Our Association was thrilled by the level of investment in passenger trains laid out by this committee in the Moving Forward Act. This bold, forward-thinking infrastructure bill would not only get our rail system through the current pandemic, it would put millions of Americans back to work building a truly world class transportation network.

We were also glad to see House appropriators respond to the vision outlined in H.R. 2 by including $10 billion in grants for Amtrak in the FY 2021 transportation budget passed out of the House in July.

We wholeheartedly endorse this level of investment as the right course for America’s passengers and the U.S. economy, and we continue to believe that this is the best way forward for our passenger-rail system.

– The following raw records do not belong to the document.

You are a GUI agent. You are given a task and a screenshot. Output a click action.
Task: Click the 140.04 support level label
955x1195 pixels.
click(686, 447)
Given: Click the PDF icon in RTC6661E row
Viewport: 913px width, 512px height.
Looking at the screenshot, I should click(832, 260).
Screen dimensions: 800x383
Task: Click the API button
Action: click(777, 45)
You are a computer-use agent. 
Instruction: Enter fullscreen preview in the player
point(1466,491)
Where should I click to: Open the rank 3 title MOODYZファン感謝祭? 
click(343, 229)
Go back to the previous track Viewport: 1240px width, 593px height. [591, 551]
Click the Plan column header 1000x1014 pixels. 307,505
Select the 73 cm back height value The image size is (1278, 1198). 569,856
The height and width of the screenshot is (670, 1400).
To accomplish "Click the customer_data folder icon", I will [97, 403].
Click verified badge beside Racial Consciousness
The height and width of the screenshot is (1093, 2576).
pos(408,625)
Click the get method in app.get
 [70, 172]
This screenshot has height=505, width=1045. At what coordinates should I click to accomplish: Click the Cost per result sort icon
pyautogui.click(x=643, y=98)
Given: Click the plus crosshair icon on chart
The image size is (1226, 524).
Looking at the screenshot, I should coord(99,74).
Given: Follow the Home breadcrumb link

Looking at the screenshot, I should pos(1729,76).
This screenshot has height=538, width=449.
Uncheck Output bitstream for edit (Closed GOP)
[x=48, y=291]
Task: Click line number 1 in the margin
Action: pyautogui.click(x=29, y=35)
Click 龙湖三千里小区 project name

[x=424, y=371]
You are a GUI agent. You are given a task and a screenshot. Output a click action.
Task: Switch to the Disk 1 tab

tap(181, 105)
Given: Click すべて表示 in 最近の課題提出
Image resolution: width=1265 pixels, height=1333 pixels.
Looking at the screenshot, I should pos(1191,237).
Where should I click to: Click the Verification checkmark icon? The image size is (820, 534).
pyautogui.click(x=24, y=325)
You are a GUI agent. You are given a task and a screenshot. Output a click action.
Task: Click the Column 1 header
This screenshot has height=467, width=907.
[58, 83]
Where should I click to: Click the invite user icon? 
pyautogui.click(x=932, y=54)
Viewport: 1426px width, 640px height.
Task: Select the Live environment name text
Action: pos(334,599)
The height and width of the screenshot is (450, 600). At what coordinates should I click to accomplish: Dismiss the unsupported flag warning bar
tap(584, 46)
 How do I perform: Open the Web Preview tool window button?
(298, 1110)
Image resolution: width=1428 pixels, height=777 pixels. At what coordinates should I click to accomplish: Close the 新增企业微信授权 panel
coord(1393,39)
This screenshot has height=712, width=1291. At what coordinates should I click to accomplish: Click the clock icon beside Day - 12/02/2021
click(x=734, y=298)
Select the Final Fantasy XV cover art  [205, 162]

We understand, however, that Amtrak can maintain existing service levels at significantly lower levels of investment. We’re heartened to hear that Amtrak is working with Congress to establish a no-harm supplemental budget request. Our Association continues to believe that maintaining daily service across the National Network and preventing massive furloughs and layoffs of Amtrak workers should be the floor, not the ceiling. As Amtrak Chief Operating Officer Stephen Gardner noted in a March 22nd article in the Washington Post, “Eventually this will pass, but none of the bridges or [train] cars or any of the things we have that are old and need to be replaced will get younger as a result of this crisis.” We wholeheartedly agree and continue to support the bold vision of this Committee and of your appropriations colleagues to make the investments we need so that rail service can help restore the U.S. economy.

When I testified before this committee less than a year ago, I was able to speak about the unique moment of strength passenger rail in the U.S. found itself in, enjoying record ridership and record levels of federal funding. Now, however, COVID-19 has devastated the travel sector. Americans are foregoing travel of all types in an attempt to keep themselves, their families, and their fellow citizens safe. The result has been that, during "the COVID Period" (i.e., March – July 2020), Amtrak revenues are down 83 percent compared with the same period in 2019. This unprecedented decline in demand for passenger transportation has forced U.S. rail and transit operators to navigate extraordinary difficulties to keep these systems afloat.

Our Association understands all of these factors. And we recognize the difficult decisions and tradeoffs Amtrak’s leadership has had to make and will continue to make. Theirs is not an easy task.

However, even with these exogenous shocks to demand, the fact remains: Amtrak is an essential service for tens of millions of Americans and hundreds of communities. We were quite pleased with Amtrak President & CEO William Flynn’s May 25th statement to Congress that the railroad understands “how important Amtrak service is to the nation and, particularly, small communities across the nation where we play a unique role in connecting these communities to the rest of America.” However, reducing service on the 12 of the 15 long-distance routes—a vital transportation link to the 40 percent of the nation’s small and rural communities that it serves—to only three days per week speaks much louder than words. Whatever the reasons, reducing frequencies across the National Network will drop a $2 billion-dollar bomb on “Flyover Country.”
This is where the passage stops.